# TASK PROMPT
Print the line that has "[Linkedin] (332, 247)" in it, then every remaining line of the data, exactly and without anything extra.

Stored records:

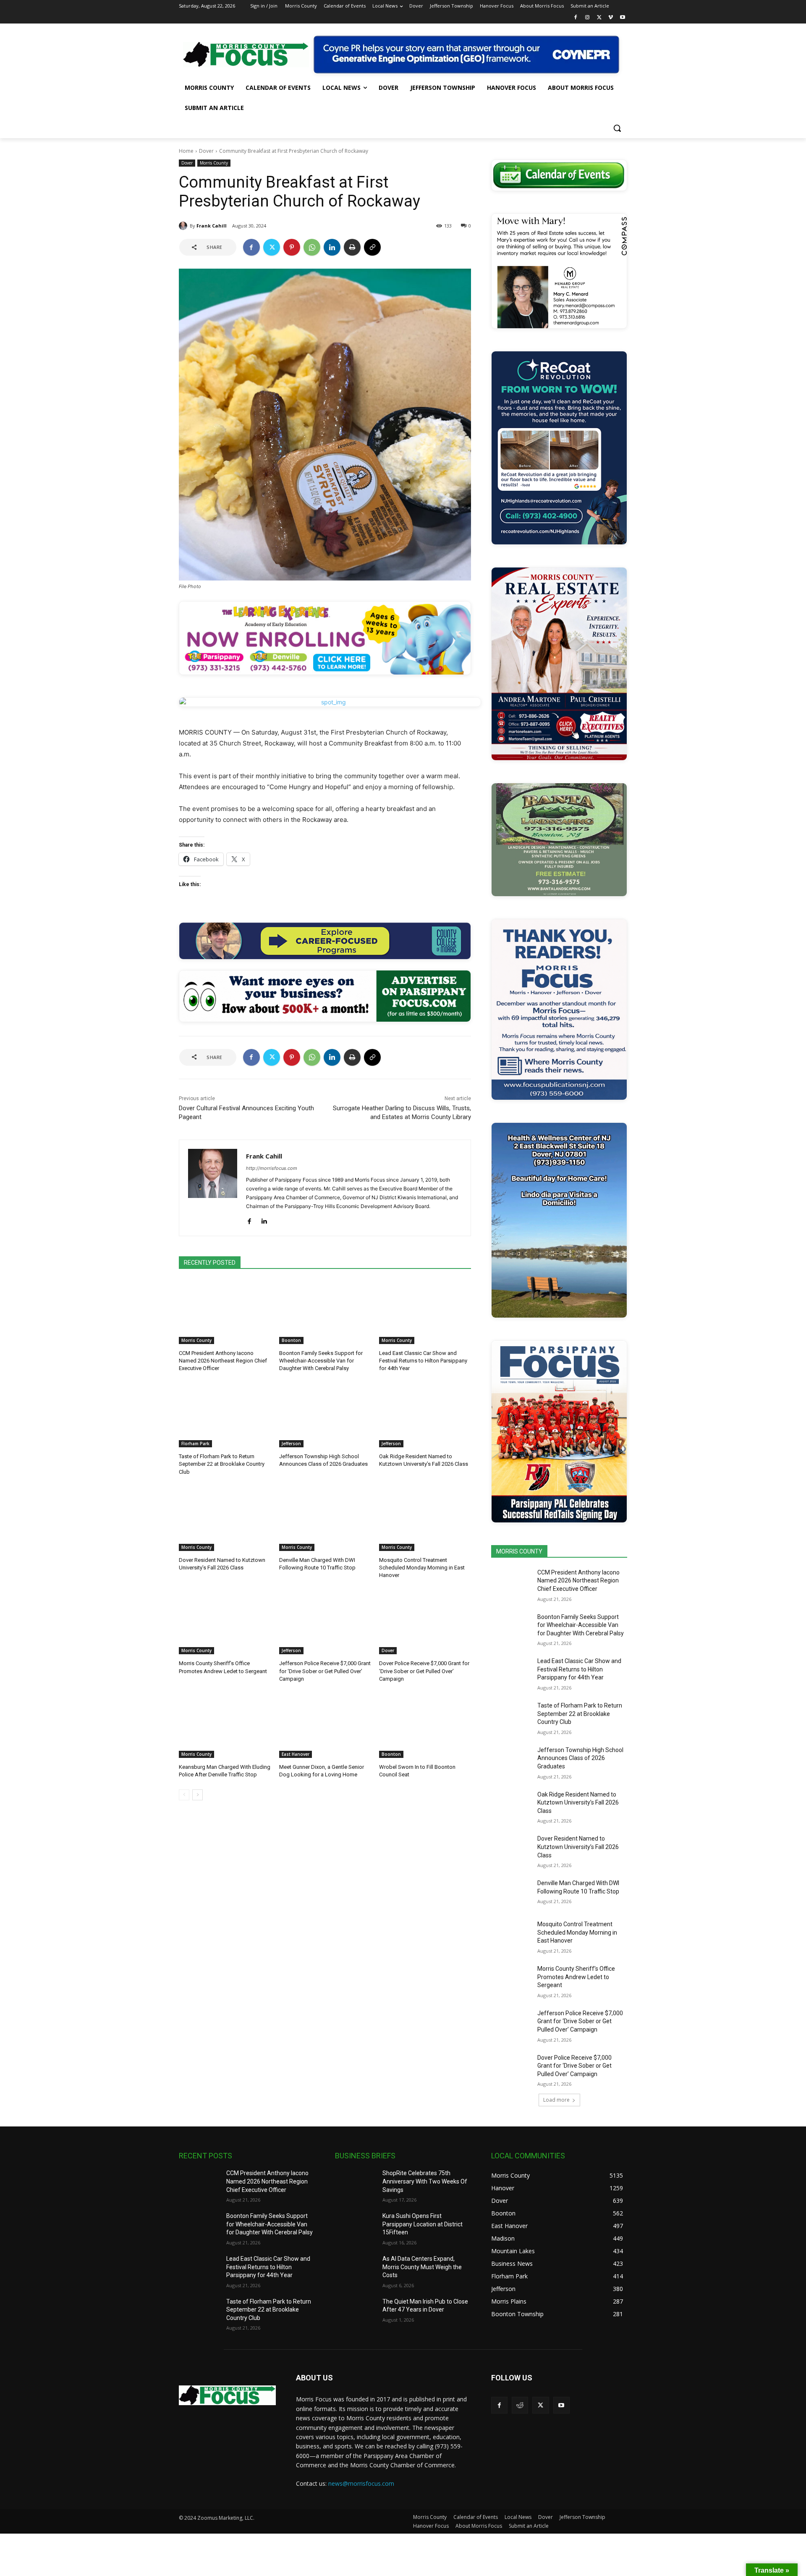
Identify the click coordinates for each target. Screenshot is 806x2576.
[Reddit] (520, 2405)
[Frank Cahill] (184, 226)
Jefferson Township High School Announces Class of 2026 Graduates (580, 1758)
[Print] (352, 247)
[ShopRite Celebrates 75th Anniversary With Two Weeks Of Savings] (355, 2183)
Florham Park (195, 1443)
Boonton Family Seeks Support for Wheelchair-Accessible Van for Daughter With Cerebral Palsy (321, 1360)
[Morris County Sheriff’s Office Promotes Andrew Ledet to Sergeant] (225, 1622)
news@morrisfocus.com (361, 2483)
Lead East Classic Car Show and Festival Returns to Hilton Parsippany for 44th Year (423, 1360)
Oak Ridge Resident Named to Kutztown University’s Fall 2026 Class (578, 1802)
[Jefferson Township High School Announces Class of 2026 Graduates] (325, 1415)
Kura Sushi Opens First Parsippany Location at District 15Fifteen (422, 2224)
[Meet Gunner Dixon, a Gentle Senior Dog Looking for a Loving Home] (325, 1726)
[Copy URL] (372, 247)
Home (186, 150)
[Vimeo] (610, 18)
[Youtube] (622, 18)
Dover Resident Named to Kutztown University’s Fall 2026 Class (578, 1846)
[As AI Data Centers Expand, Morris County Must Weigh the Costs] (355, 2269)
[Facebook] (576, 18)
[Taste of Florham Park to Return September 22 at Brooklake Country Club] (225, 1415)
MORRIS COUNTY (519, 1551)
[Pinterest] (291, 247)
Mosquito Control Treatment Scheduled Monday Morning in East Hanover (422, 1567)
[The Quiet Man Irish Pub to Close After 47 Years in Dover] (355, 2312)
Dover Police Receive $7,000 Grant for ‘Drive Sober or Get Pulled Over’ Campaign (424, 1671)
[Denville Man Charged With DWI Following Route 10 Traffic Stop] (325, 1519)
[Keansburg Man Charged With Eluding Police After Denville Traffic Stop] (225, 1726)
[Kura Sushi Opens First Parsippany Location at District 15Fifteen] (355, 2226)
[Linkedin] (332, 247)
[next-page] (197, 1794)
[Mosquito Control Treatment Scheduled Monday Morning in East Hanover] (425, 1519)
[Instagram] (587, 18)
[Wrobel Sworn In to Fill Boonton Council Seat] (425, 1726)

# ANSWER BELOW
[Linkedin] (332, 247)
[next-page] (197, 1794)
[Mosquito Control Treatment Scheduled Monday Morning in East Hanover] (425, 1519)
[Instagram] (587, 18)
[Wrobel Sworn In to Fill Boonton Council Seat] (425, 1726)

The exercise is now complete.